Submitted to: Plant and Soil
Publication Type: Peer Reviewed Journal
Publication Acceptance Date: 8/29/2005
Publication Date: 2/15/2006
Citation: Derner, J.D., Boutton, T.W., Briske, D.D. 2006. Grazing and ecosystem carbon storage in the North American great plains. Plant and Soil Journal 280:77-90. Interpretive Summary: The influence of long-term livestock grazing on plant community composition and ecosystem (plant+root+soil) carbon storage may differ in relatively dry and wet grassland ecosystems. Long-term livestock grazing in a dry, shortgrass ecosystem in Colorado did change plant community composition from a combination of cool- (C3 photosynthetic pathway) and warm- (C4 photosynthetic pathway) season plants to a community dominated by the warm-season grass blue grama In contrast, long-term livestock grazing did not affect plant community composition in relatively wet midgrass and tallgrass ecosystems in Kansas. Long-term livestock grazing in the dry, shortgrass ecosystem increased ecosystem carbon storage by 24% compared to the non-grazed areas, but ecosystem carbon storage decreased 8% with long-term livestock grazing in the relatively wet midgrass and tallgrass ecosystems. These results suggest that increases in ecosystem carbon storage in the dry, shortgrass ecosystem are attributable to grazing-induced shifts in plant community composition; the replacement of cool-season grasses by the warm-season grass blue grama. Although these results suggest that livestock grazing may benefit carbon sequestration in dry, shortgrass ecosystems, a negative consequence for producers and land manager is that grasslands dominated by blue grama are only about half as productive in terms of aboveground plant production compared to plant communities with greater representation of the cool-season grasses.

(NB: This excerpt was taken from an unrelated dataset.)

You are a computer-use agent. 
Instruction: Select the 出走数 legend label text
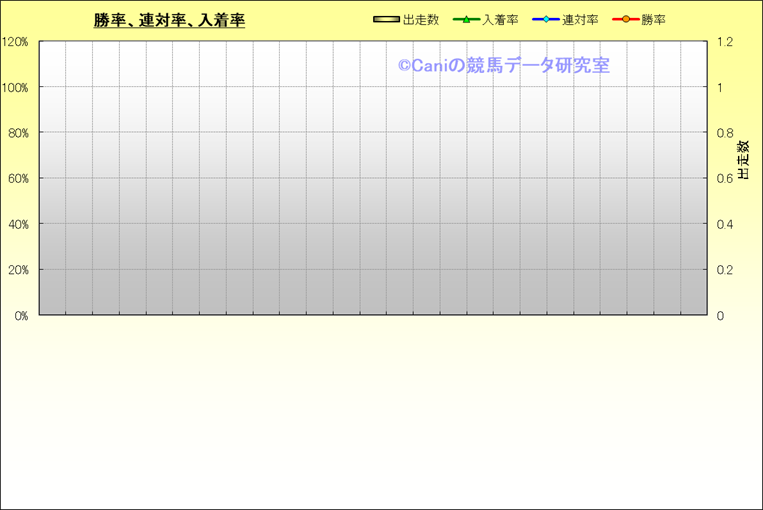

Technical Abstract: We assessed the impact of long-term livestock grazing on the functional group composition of plant communities, sources and magnitudes of C inputs, and ecosystem carbon storage along an east-west precipitation/productivity gradient in the central portion of the North American Great Plains. All three variables displayed inconsistent responses to long-term livestock grazing, and the pattern of response in the semiarid shortgrass community was generally different from that of the more mesic mid- and tallgrass communities. Long-term moderate livestock grazing shifted functional group composition from C3-C4 co-dominance to C4 dominance (Bouteloua gracilis) in the shortgrass community, but did not alter functional group composition in the two more mesic communities. Aboveground biomass and the relative proportion of coarse root biomass decreased, while the relative proportion of fine root biomass increased, in response to grazing at all three sites along the precipitation gradient. In grazed sites of the shortgrass community, the redistribution of fine root mass and the increase in C4 functional group composition resulted in a 25% increase in soil organic carbon (SOC) and a 24% increase in ecosystem C storage. In contrast, both mesic communities showed a marginally significant reduction of 7-8% in SOC and an 8% reduction in ecosystem C storage in response to long-term grazing. Ecosystem C storage may have been more resistant to long-term grazing in the mid- and tallgrass communities than in the shortgrass community because they both possessed 3-fold greater pools of SOC which would respond more slowly to any changes in ecosystem C fluxes due to grazing. In contrast, the semi-arid system possessed a 2-fold greater ratio of root mass (0-30 cm) to SOC compared to the two mesic systems indicating that a grazing-induced increase in fine root mass could potentially have a larger and more immediate impact on the SOC pool. Increases in SOC and ecosystem C storage in grazed sites of the shortgrass community appear to be attributable to grazing-induced shifts in the functional composition of the plant community, especially the replacement of cool-season C3 grasses by the warm-season C4 grass Bouteloua gracilis.